DH 2016 Abstracts

Choosing Words for Stylometric Authorship Attribution Evaluating Most Distinguishing Words (MDWs) vs. Most Frequent Words (MFWs)

1. Introduction

The results of stylometric authorship attribution studies are strongly influenced by four choices:

Candidate Authors – The choice of candidate authors should be based on the historical context of the texts to be attributed.
Representative Texts – Representative texts should be chosen that are similar in genre, topic and time frame as the texts to be attributed (Argamon et al, 2003; Stamatatos, 2009).
Analytical Method – Many analytical methods are available. Burrows’ Delta is often considered to be the ‘gold standard’ to compare other methods (Burrows, 2002).
Distinguishing Features – One list of features to distinguish among candidate authors can provide greater distinguishing power than another list of features. This paper is about identifying the most distinguishing list.

Grammatical function words are used by all authors, but authors do not use function words in the same way or with the same frequencies. Therefore, different usage frequencies for function words are useful in characterizing an author’s writing style. Although the specific function words that are distinguishing among authors vary from study to study, their effectiveness as features to set apart an author’s writing style is well established (Mosteller and Wallace, 2007; Holmes, 1998).

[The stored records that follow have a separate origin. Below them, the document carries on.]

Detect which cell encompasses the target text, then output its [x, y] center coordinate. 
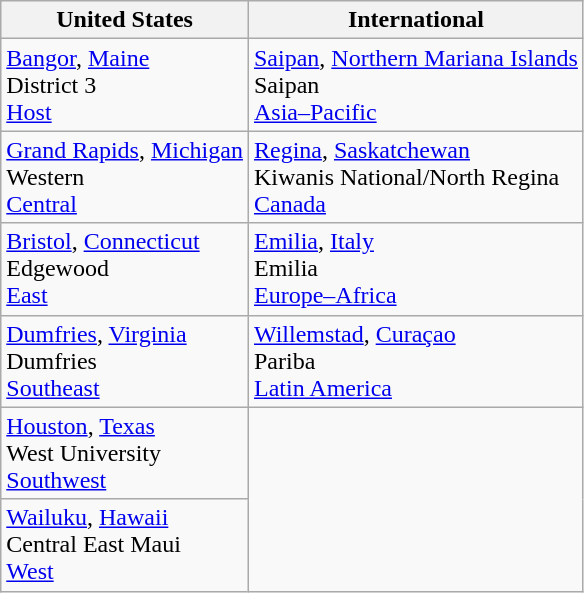
United States [125, 20]
Houston, TexasWest UniversitySouthwest [125, 453]
Grand Rapids, MichiganWesternCentral [125, 177]
Bristol, ConnecticutEdgewoodEast [125, 269]
Saipan, Northern Mariana IslandsSaipanAsia–Pacific [416, 85]
Dumfries, VirginiaDumfriesSoutheast [125, 361]
Emilia, ItalyEmiliaEurope–Africa [416, 269]
Willemstad, CuraçaoParibaLatin America [416, 361]
Regina, SaskatchewanKiwanis National/North ReginaCanada [416, 177]
Wailuku, HawaiiCentral East MauiWest [125, 545]
International [416, 20]
Bangor, MaineDistrict 3Host [125, 85]
Pinpoint the cell where the given text exists, returning its (X, Y) midpoint coordinate. 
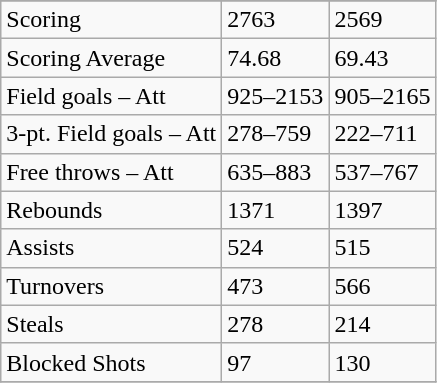
905–2165 (382, 96)
635–883 (276, 172)
473 (276, 286)
130 (382, 362)
2569 (382, 20)
Steals (112, 324)
1371 (276, 210)
566 (382, 286)
515 (382, 248)
69.43 (382, 58)
Rebounds (112, 210)
Assists (112, 248)
1397 (382, 210)
2763 (276, 20)
Field goals – Att (112, 96)
278 (276, 324)
97 (276, 362)
214 (382, 324)
537–767 (382, 172)
Free throws – Att (112, 172)
Scoring Average (112, 58)
524 (276, 248)
74.68 (276, 58)
925–2153 (276, 96)
Scoring (112, 20)
Blocked Shots (112, 362)
Turnovers (112, 286)
3-pt. Field goals – Att (112, 134)
222–711 (382, 134)
278–759 (276, 134)
Provide the (X, Y) coordinate of the cell's center where the given text is located.  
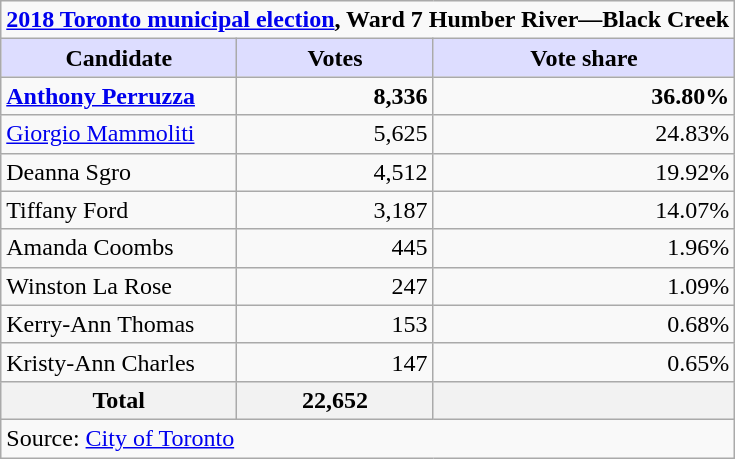
14.07% (584, 210)
Vote share (584, 58)
22,652 (335, 400)
147 (335, 362)
36.80% (584, 96)
8,336 (335, 96)
Giorgio Mammoliti (119, 134)
5,625 (335, 134)
1.96% (584, 248)
19.92% (584, 172)
4,512 (335, 172)
Total (119, 400)
Candidate (119, 58)
2018 Toronto municipal election, Ward 7 Humber River—Black Creek (368, 20)
Amanda Coombs (119, 248)
0.68% (584, 324)
1.09% (584, 286)
Kerry-Ann Thomas (119, 324)
Source: City of Toronto (368, 438)
Deanna Sgro (119, 172)
247 (335, 286)
Tiffany Ford (119, 210)
Votes (335, 58)
153 (335, 324)
24.83% (584, 134)
445 (335, 248)
Kristy-Ann Charles (119, 362)
0.65% (584, 362)
Winston La Rose (119, 286)
Anthony Perruzza (119, 96)
3,187 (335, 210)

Discriminant analysis is a statistical technique to classify objects into known categories based on a set of features about those objects. The technique was developed by Sir Ronald Fisher, a botanist. He illustrated the technique by classifying iris flowers into three species using four features – the length and width of sepals and petals (Fisher, 1936).

The approach is to compute linear combinations of the features that best separate the categories from each other. The most distinguishing combination of features is called the first linear discriminant function (LD1). Additional combinations (LD2, LD3 and so on) are computed that are orthogonal to each other to maximize the separation among categories. After computing the discriminant functions using a training set of data for objects with known classification, the discriminant functions can be used to classify objects of unknown classification into the categories to which they most likely belong.

The discriminant analysis concept is illustrated in figure 1 for a two-category problem and two dimensions. Each ellipse in the graph encircles the items within a category. LD1 shows the direction of greatest separation between the two categories. Discriminant analysis can be extended to classification problems with any number of categories and dimensions.

Figure 1. Graphical illustration of discriminant analysis for two categories with two discriminant functions

Discriminant analysis can be used in authorship attribution since the problem is similar to that of classifying plants into species based on their physical features. In attribution, the process is to use a set of texts of known authorship to determine the discriminant functions using non-contextual words as the features, and then classify texts of unknown authorship into the set of authors using the discriminant functions.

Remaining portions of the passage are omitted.